Lord Sugar's apprentices are learning how to be entrepreneurs in a parallel, non-digital reality where no one ever dreams of using their smartphone to look something up on Google

I found it ironic that, on the very day we learned that the Internet economy is booming faster even than India's — and that the UK has the largest Internet sector of any of the G20 economies — a new series of The Apprentice TV show began yesterday on the BBC. Although Lord Alan Sugar, the host of the UK show, might be said to have introduced computing to the masses with the launch of the Amstrad PCW in 1985, watching The Apprentice you could be forgiven for assuming you were viewing some alternative reality in which the Internet had never happened.

The programme's thrusting would-be entrepreneurs all tote iPhones or HTCs, for sure, but the idea of using their smartphones to do anything as elementary as researching on Google or exchanging updates by SMS never seems to cross their minds. Lord Sugar's apprentices are learning how to be entrepreneurs as castaways in a parallel, non-digital reality where research is always performed face-to-face, looking up information means sitting down with a directory or catalog, and the only way to find out what someone is up to is to place a voice call on speakerphone.

Of course this all makes excellent armchair entertainment for us at home as we watch the highly-strung contestants haplessly run themselves from pillar to post. In one scene last night, a posse of four of them traipsed around the leafier backstreets of London's Primrose Hill in search of retailers who would buy their leftover stock.
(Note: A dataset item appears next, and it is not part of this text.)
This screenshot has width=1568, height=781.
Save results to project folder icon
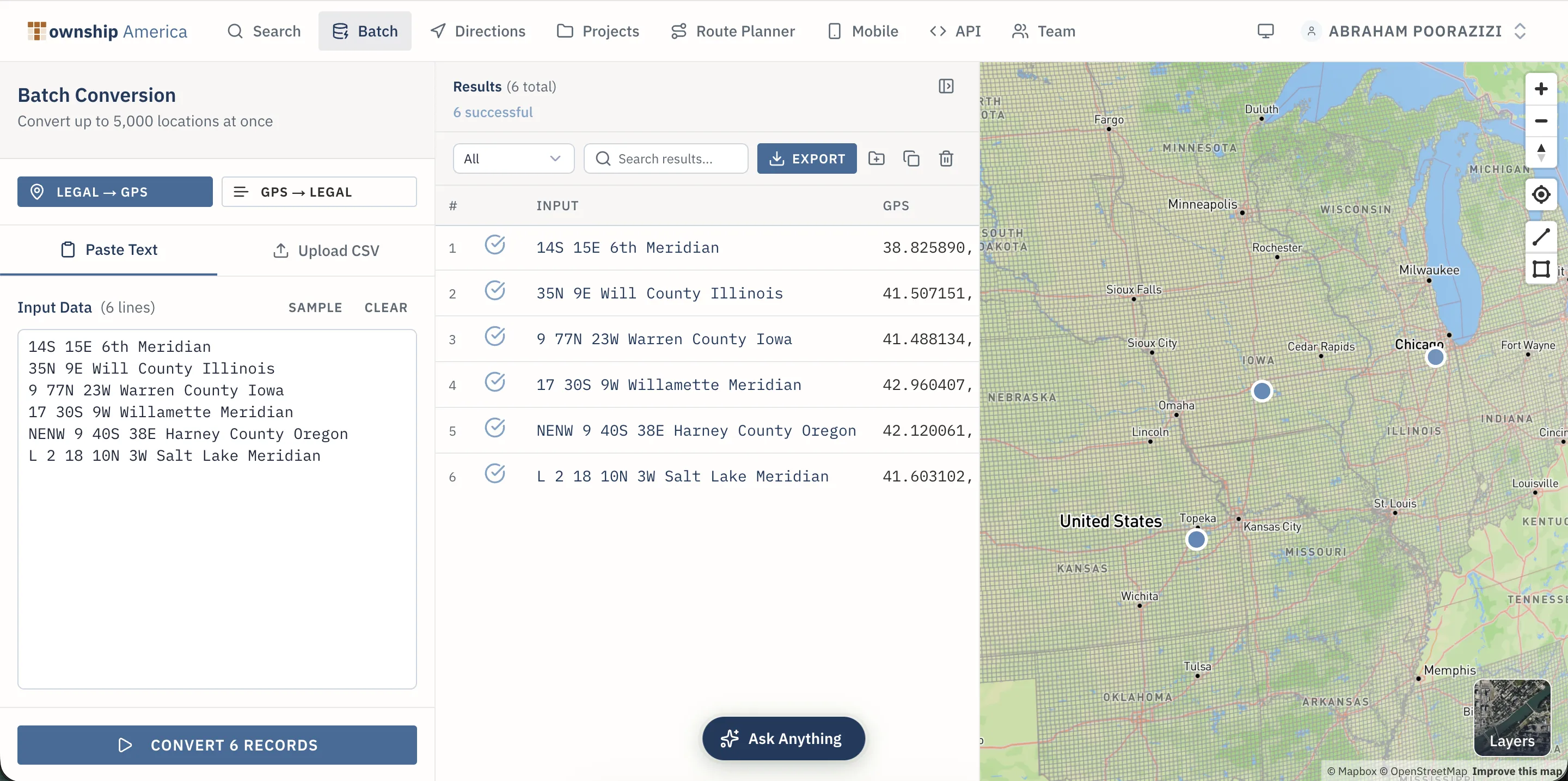point(876,159)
It was classic reality TV but did none of them think of doing a quick search on their smartphone map to find the six nearest prospects?
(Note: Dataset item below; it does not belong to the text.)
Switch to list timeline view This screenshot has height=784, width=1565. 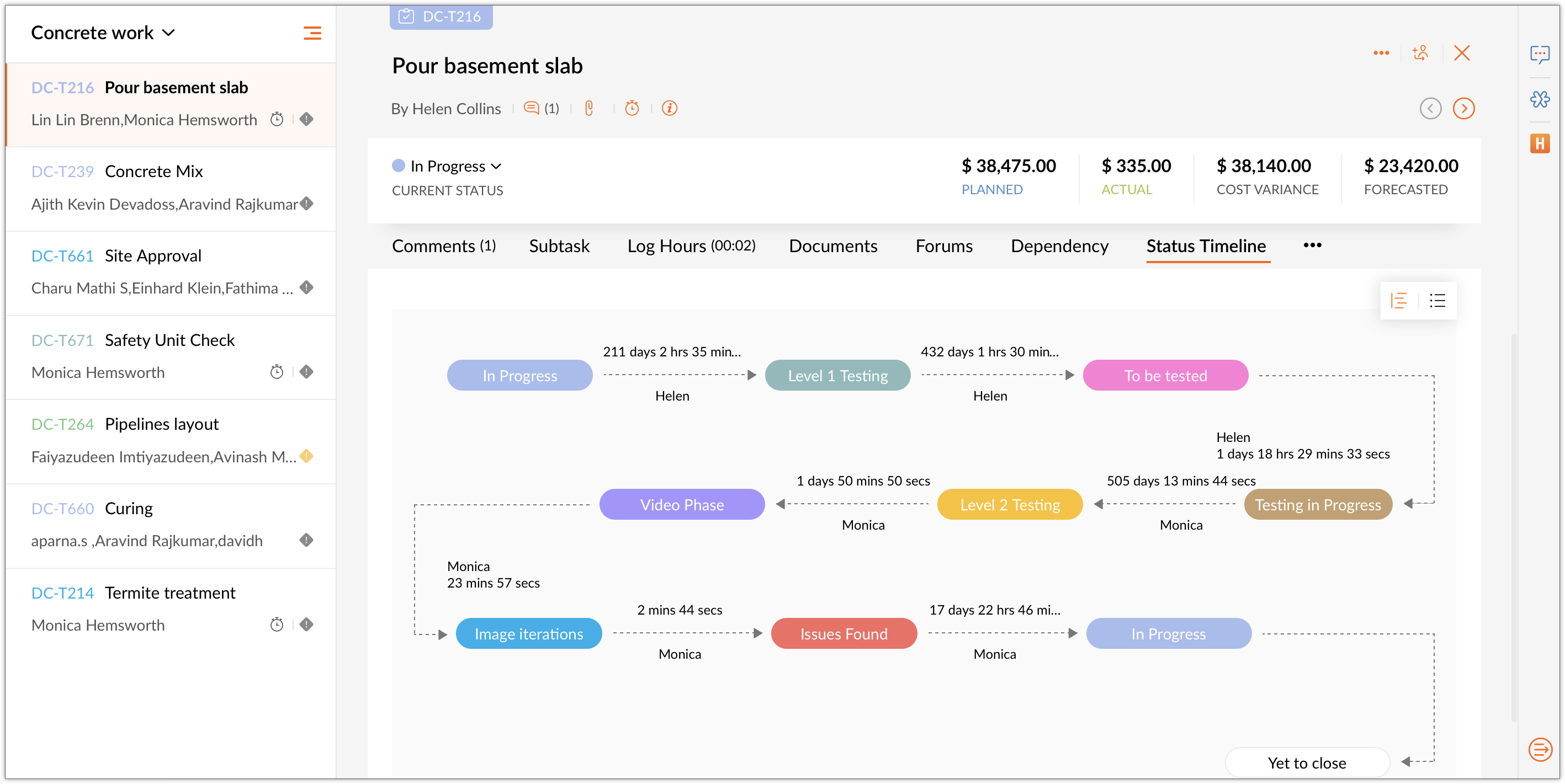(x=1437, y=301)
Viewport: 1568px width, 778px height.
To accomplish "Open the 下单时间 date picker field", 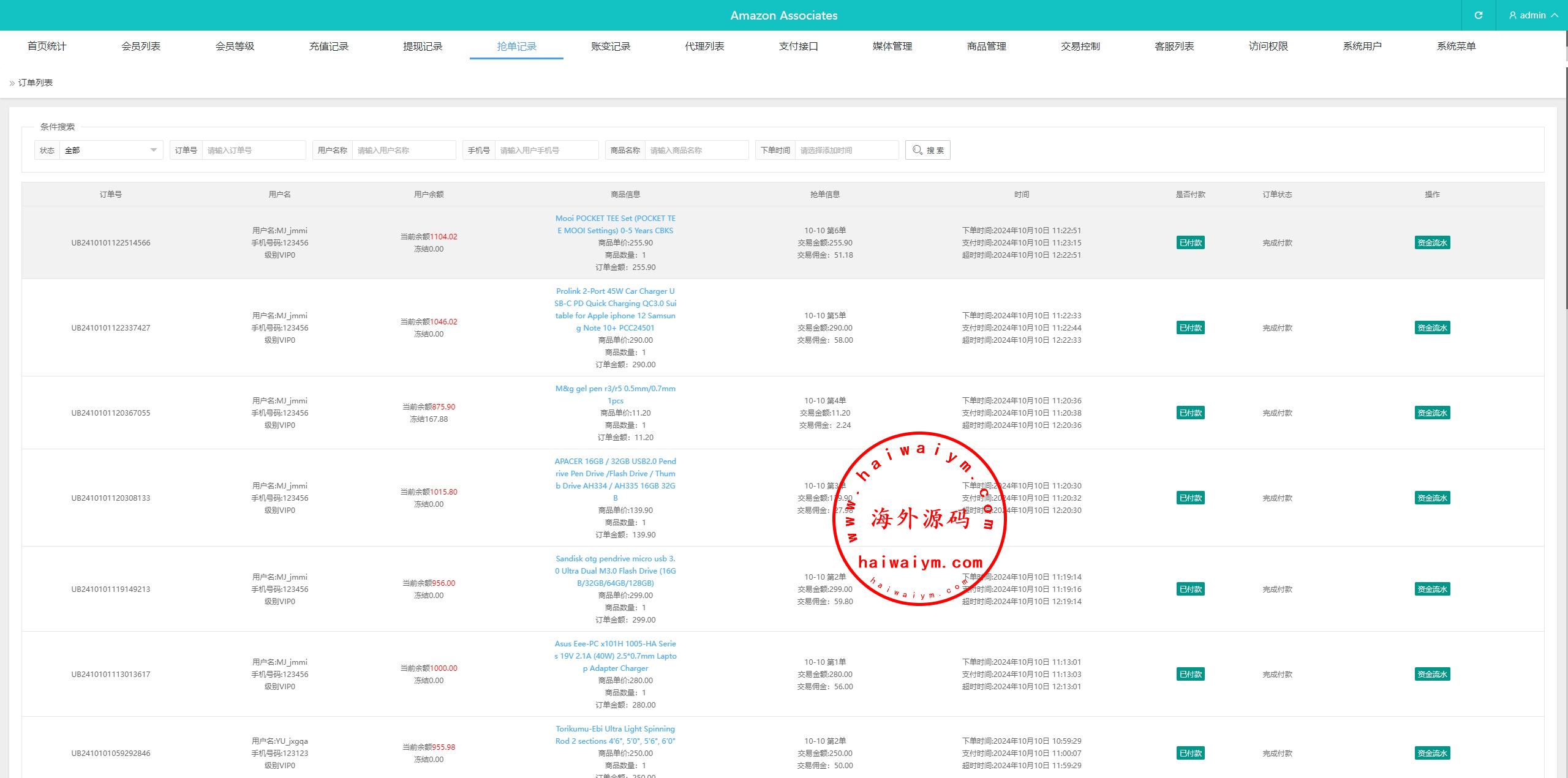I will (846, 150).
The Apprentice makes compelling viewing precisely because it puts contestants through all the messy personal interactions of persuasion, negotiation, teamwork and decision-making under stress that test every entrepreneur. But it paints a sadly incomplete picture of the skills that are needed today to be successful in the modern, connected, digital world. A more sophisticated production effort could build in the digital interactions it lacks and still make it just as entertaining. But it's cheaper and easier to leave it stuck in its 1990s-vintage alternative universe — one where Lord Sugar is presumably much more in his element than if were to attempt to play the digital native.